Here we are another month and more research twists and turns.
I actually started writing this several weeks ago and so.. here I am. I’m not behind... I’m right on time. Don’t sweat the small stuff and quit worrying about every little thing.
Finally, I have all the Petition letters to the churches in the Canary Islands ready to go except for the signatures from the local Catholic Church. Apparently this is required by the Diocesis of Gran Canaria, for those requesting information about their family at the local Parroquias. Apparently, there are two main Diocesis in the Canary Islands. The Diocesis of Gran Canaria and the Diocesis of Tenerife, and they both have their own protocol on how you proceed to request records.
I found the greatest difficulty to be in having to acquire signatures by my local Catholic Church in the area. That seems to be a simple task, but has turned out to be a most daunting situation. I do have a contact that may turn out to be the key that unlocks this door, so that I can complete this portion.
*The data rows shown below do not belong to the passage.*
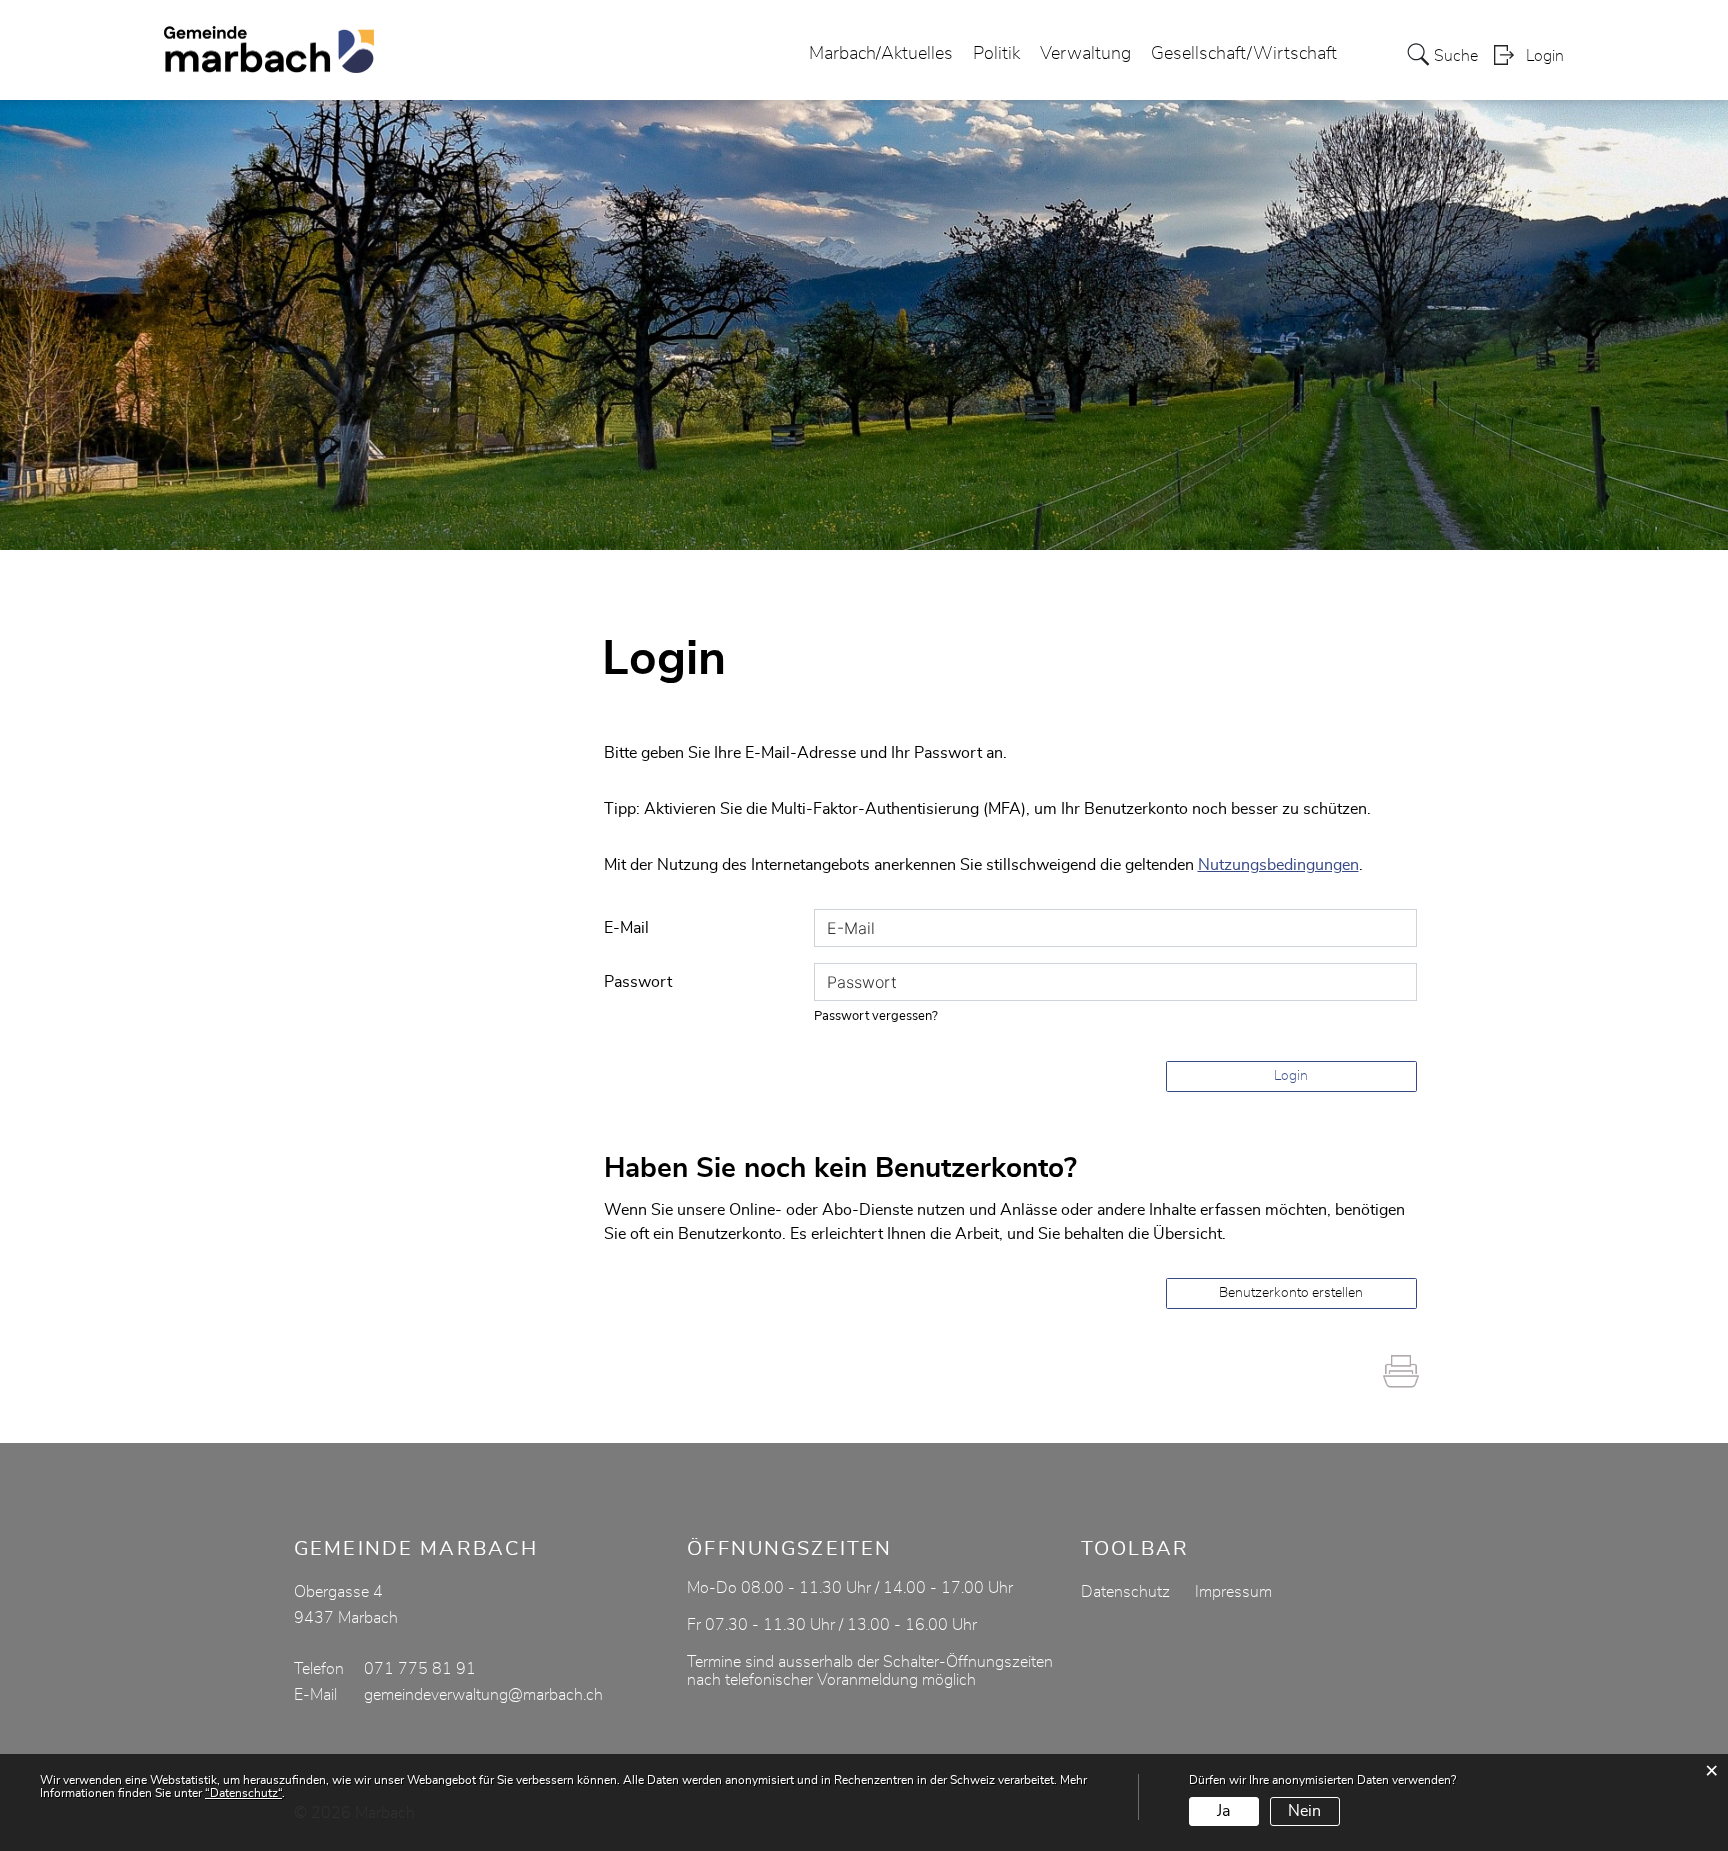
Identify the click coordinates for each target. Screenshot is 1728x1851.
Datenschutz (1125, 1592)
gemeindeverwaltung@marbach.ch (483, 1695)
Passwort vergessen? (876, 1016)
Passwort (638, 982)
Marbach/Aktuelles (881, 54)
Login (1545, 56)
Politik (996, 54)
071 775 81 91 (420, 1669)
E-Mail (626, 928)
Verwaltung (1085, 54)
Meanwhile, I continue with my DNA matches through the several companies that I have tested with. To better, keep up with matches and the match analysis that I am doing I decided to personalize my own spreadsheets to work with my research genetic analysis. Once I have completed and tested these worksheets, I may include them on a future post.
Last month turned into a pretty active DNA month. I made contact with a rather ‘close’ cousin, at least closer in Centimorgans than I am ever used to finding on my match results. Most are very low in number and have surnames I have never heard of in my family. I guess, that just signifies women marrying and taking on their Husband’s surnames, but whatever the case, it really complicates the research.
Turns out my contact had 3 kits he is managing through MyHeritage and I matched all three. One was a pretty high CentiMorgan range — almost a first cousin range. I thought that’s way too close for me to not know who it is. And of course, the surname was unfamiliar.
It would be so nice if women held on to their own family surnames, as they do in other countries, particularly European countries. It would be so much easier to find them.
So, I made contact and he graciously responded. And drum roll..... lo and behold, it turns out our common ancestor is my maternal great-grandparents and his maternal 2 Great-grandparents!!! Touchdown!!!! Awesome 🎉🎉🎉 I love when this happens.
As if that wasn’t awesome enough, I had another breakthrough with another contact in another country. I sent an invitation to access my tree and I was able to access theirs. We found a few similar surnames from the town that my ancestors were from, but based on experience that is not always as clear cut as it looks.
So we both kept digging deeper to see where the connection could be. I am so appreciative to come across others with similar passions or interests in their family history. So refreshing and encouraging.
I sent my information for the surnames we were showing in common, including collateral lines.
And to stress that very point, sometimes we focus only on direct lines, but that limits your research and can make the difference in whether or not you get your breakthrough and find your ancestors.
Fortunately, they had access to the local archives and was able to search in the record books for the approximate years we were targeting. As it turned out, her direct female ancestor was a sibling of my male direct ancestor, and their parents were our most recent common ancestor. If I had not given Information on the brother of my great-grandfather, we would not have seen the connection 2 generations back.
So a word of advice— don’t dismiss those collaterals. They are every bit as important as your direct line.
Keep digging deeper and look around at all those collaterals.